Johann Friedrich Gmelin, Lavoisier and phlogiston
Johann Friedrich Gmelin, whom we have encountered before, was, according to a rather obscure account, not only “apothecary, chemist, botanist, and physician [and…] explored synthesis of metallic alloys, especially of transition metals; wrote many textbooks, esp. on pharmacy, mineralogy, poisons, technical chemistry, botany, and the history of chemistry”, but he was also an “advocate of the phlogiston theory and opponent of Lavoisier” (with Antoine Lavoisier being one of the most famous early French chemists).
Christian Gottlob Gmelin, Berzelius, Davy and ultramarine
And finally, we come to Christian Gottlob Gmelin. According to Walden (1954), he went to Paris and then, in 1815, Stockholm where he met up with the Jöns Jacob Berzelius, one of the founders of modern chemistry. Gmelin worked in Stockholm for seven months, learned to analyse minerals and did excursions with Berzelius to gather rocks. He spent the winter of 1816-17 in England and here he met another famous chemist, namely Humphrey Davy, who was, at the time, busy inventing the miners’ safety lamp.
But that was not all; in 1828 Christian Gottlob became one of the first to devise a process for the artificial manufacture of ultramarine (which in the past had to be made from precious lapis lazuli) – although a Frenchman pipped him to the post in declaring his own invention (see this article by Philip Ball). Nevertheless, as Walden reports, this invention “gained the praise of Liebig, who in his ‘Chemische Briefe’ (1844) stated: “The crown of all discoveries of mineral chemistry with respect to the production of minerals was indubitably the artificial manufacture of lapis lazuli.” (And Justus von Liebig was, of course, one of the most famous German chemists)

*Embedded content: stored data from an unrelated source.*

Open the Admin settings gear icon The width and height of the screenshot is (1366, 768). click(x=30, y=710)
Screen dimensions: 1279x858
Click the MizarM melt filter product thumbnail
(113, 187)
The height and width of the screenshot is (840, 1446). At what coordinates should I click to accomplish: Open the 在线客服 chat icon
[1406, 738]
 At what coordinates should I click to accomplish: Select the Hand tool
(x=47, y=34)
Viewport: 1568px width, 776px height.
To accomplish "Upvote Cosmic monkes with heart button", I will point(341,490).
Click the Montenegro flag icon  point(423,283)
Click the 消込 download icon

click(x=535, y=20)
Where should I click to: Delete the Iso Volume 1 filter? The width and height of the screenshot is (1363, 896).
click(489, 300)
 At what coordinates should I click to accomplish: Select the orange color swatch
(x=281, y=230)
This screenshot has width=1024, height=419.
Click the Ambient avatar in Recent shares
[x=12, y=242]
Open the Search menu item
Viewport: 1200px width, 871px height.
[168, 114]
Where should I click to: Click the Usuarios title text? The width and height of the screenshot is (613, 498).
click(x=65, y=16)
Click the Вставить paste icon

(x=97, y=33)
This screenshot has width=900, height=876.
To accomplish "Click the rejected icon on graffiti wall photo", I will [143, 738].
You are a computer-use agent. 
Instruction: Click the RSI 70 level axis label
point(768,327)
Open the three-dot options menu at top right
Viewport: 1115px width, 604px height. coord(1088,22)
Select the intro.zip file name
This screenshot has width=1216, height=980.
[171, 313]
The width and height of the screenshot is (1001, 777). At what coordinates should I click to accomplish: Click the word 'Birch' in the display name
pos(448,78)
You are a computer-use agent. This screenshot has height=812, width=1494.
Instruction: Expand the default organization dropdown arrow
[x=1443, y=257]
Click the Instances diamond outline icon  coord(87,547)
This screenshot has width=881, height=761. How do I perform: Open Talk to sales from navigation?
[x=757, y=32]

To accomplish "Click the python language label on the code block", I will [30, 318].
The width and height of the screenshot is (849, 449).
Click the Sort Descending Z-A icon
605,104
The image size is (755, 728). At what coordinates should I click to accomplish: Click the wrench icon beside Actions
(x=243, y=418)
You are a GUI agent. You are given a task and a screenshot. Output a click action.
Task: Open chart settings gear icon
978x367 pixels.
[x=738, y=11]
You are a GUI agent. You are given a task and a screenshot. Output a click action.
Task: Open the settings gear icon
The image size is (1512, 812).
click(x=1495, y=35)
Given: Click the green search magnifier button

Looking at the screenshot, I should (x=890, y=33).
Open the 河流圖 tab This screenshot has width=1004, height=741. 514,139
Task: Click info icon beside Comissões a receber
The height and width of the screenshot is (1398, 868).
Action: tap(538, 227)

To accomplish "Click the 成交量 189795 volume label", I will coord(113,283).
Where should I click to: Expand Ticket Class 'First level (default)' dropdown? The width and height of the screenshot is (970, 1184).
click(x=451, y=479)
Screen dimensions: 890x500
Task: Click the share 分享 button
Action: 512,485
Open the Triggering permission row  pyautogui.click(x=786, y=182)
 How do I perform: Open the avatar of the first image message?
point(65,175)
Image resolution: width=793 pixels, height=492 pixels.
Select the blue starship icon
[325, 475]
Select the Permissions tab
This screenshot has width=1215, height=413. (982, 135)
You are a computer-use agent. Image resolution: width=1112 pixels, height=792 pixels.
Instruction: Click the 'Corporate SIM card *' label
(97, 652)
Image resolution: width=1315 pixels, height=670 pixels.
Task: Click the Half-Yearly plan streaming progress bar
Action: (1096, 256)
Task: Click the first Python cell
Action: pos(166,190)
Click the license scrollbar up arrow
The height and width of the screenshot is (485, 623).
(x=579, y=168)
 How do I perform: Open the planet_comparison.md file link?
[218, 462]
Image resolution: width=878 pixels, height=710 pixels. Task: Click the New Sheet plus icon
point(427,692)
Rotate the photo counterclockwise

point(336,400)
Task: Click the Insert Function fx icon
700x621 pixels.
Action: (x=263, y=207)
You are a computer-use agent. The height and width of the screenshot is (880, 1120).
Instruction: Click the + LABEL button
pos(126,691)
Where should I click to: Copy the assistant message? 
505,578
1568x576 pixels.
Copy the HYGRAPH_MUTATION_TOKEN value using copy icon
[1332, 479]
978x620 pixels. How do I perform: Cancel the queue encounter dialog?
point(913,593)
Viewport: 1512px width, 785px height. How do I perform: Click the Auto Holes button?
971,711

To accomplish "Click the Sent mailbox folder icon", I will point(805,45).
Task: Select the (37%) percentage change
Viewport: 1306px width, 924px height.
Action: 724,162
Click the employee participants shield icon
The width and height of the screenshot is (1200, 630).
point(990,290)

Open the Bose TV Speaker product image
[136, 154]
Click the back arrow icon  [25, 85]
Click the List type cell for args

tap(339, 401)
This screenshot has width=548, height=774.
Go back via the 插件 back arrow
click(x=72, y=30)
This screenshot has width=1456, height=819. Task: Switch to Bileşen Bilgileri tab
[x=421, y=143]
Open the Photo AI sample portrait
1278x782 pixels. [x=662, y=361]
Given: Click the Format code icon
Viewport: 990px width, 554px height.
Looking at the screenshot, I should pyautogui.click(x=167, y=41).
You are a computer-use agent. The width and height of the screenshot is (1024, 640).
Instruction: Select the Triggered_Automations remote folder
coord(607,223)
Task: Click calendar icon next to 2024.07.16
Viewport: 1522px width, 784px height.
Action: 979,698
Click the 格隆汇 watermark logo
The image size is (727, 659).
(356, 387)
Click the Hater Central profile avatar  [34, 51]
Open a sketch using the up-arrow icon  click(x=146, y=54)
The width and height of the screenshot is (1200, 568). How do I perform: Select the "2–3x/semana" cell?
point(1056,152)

And with this I’ll end my description of the ‘encounters’ between members of the Gmelin family and some of the most famous early chemists, including Lavoisier, Berzelius, Davy and Liebig.
Scientific families
When digging around in the scientific achievements of the Gmelin family, a family I had never heard of until last week, I began to wonder about the contributions that some families, rather than individuals, make to science. We have heard endlessly that science is rarely done by lone heroes but emerges from teamwork, but I haven’t heard an awful lot about whole scientific families.
I was aware of the Herschel family (astronomy, but also fingerprinting) and the Darwin/Wedgewood family (zoology, biology, philology, and more) and the Huxley family (biology, genetics, literature and more) and also the Curie family (physics and more) but only sort of at the back of my mind (and there are more, see here). Anyway, I wonder whether any historians of science have written about scientific families.
From what I can see, there are not a lot family-graphies or familographies, so to speak. I found one book about the Huxleys and another book about the Herschels. The first was written by a journalist, the second by ‘anonymous’ (I wish I knew who it was, as it’s a quite fascinating, almost first-hand, account of the life and work of the Herschels). I’d love to know whether there are more books like this and perhaps more recent ones written by historians of science.
Image: Pharmacy on the market square in Tübingen where the life of the Gmelin family began in the 18th century. Wikimedia commons.